I go to UNC, but I’ve heard from a few national news outlets that y’all throw some sick theme parties. I was wondering if you had any party planning tips.

Peace, UNC Brah

Dear Bra,

You caught us. We here at Duke are, indeed, notorious partiers. I mean, I went to college to mature not just academically, but socially as well, which is totally why I’m here and not at an Ivy. This social maturity is cultivated through a rigorous four years of getting drunk in funny outfits.

But throwing a theme party isn’t all fun and games. At Duke, we believe in a balance: work hard, play hard. While you were focusing on the party—crafting the perfect fratmail or inviting the sickest b****es—we were working hard to create the appropriate intellectual climate for our biggest bangers. See, you can’t make a theme party if your school isn’t well informed and constantly aware of the potential themes. Some of this incessant awareness is natural, as we Dukies pride ourselves on our ability to appear socially conscious to our friends. However, you can always supplement your campus’s knowledge through a variety of means, including (but not limited to): school newspaper articles about women and minorities to expose their true colors, segregating campuses and schools by both race and gender, purchasing a lifetime spot on the front page of Jezebel.

The next important step is picking the theme. Luckily, we live in America, where there is mucho inspiracion en todo la land-o (as the recente imigrantes would say). How awful would it be to live in like, Asia, and try to throw a party? There are only Asians in Asia. Everybody is the same. All parties would be Asian themed, and that would be terrible. Fortunately, America is a richly diverse nation, and there are party themes literally walking around us all the time. Just open your eyes, and you’ll begin to notice that people fall into categories, and those categories have characteristics attached. For example, all women are weak and stupid, and Indian people sweat a lot, and all gay people are terrible at Yahtzee. This “melting pot” or “tossed salad” or whatever it is we’re living in is just begging for you to reach in, grab a bite of a culture and make it into a party theme.

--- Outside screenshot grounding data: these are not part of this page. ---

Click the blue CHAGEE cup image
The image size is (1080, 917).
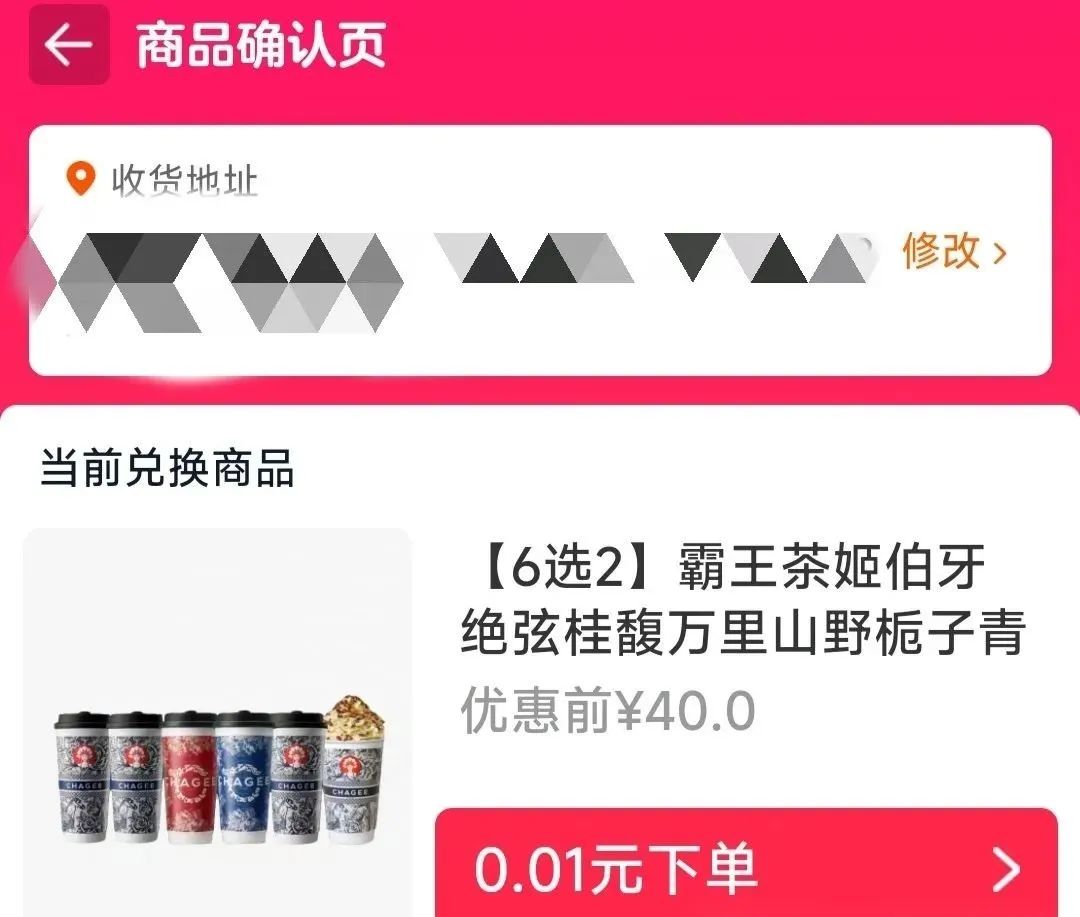[x=242, y=778]
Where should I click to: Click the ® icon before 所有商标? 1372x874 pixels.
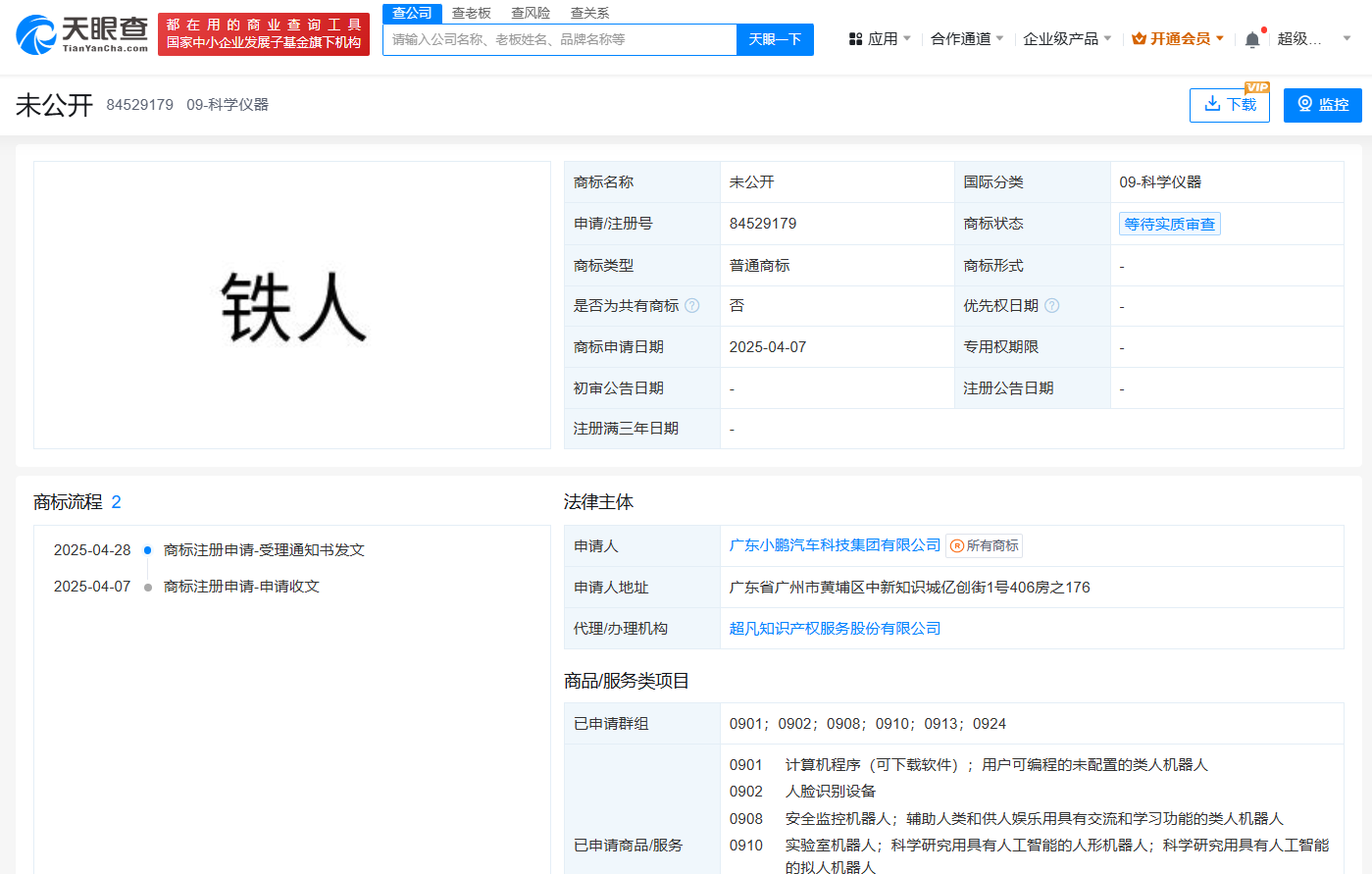[x=956, y=544]
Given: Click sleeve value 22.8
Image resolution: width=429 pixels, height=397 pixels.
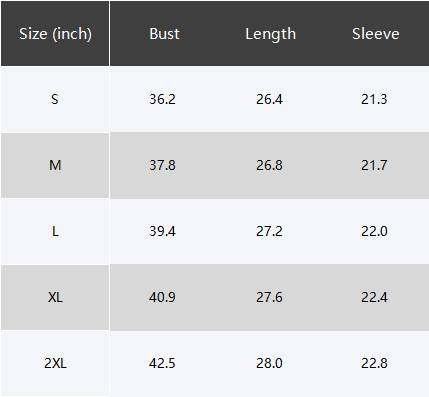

Now, we’re at a top 10 school and you’re not, so you’re probably not as creative as we are. You can’t just steal “Asia Prime” or “Juveniles and Pedophiles” and expect no one to notice. So you don’t have to stress your brain out, here is a short list of good possible themes: Nazis and Klansmen, Lesbians and Dildos (a word I have never before pluralized and hope to never pluralize again), Black People (because black people are hilarious) and the ever-popular Douchebags and Sluts.

You may be wondering: Is there a line? The answer is yes. Your parties should aim to portray life as it is, and not rely solely on stereotype. There was a recent party at Duke that broke this rule, shocking campus straight to its core. Yes, ladies and gentlemen, I’m talking about Round Table’s “Rho Tau” party, in which they openly mocked the esteemed greek community—the predominant white cultural group on campus. I have two bones to pick with these prejudiced bastards: One: “greek party” is like, the most redundant phrase ever. And two: The party wasn’t a representation of reality. We all know that there are lots of different types of white people. Please don’t try to shove such a diverse cultural group into one identity. Let’s stay on the right side of history here.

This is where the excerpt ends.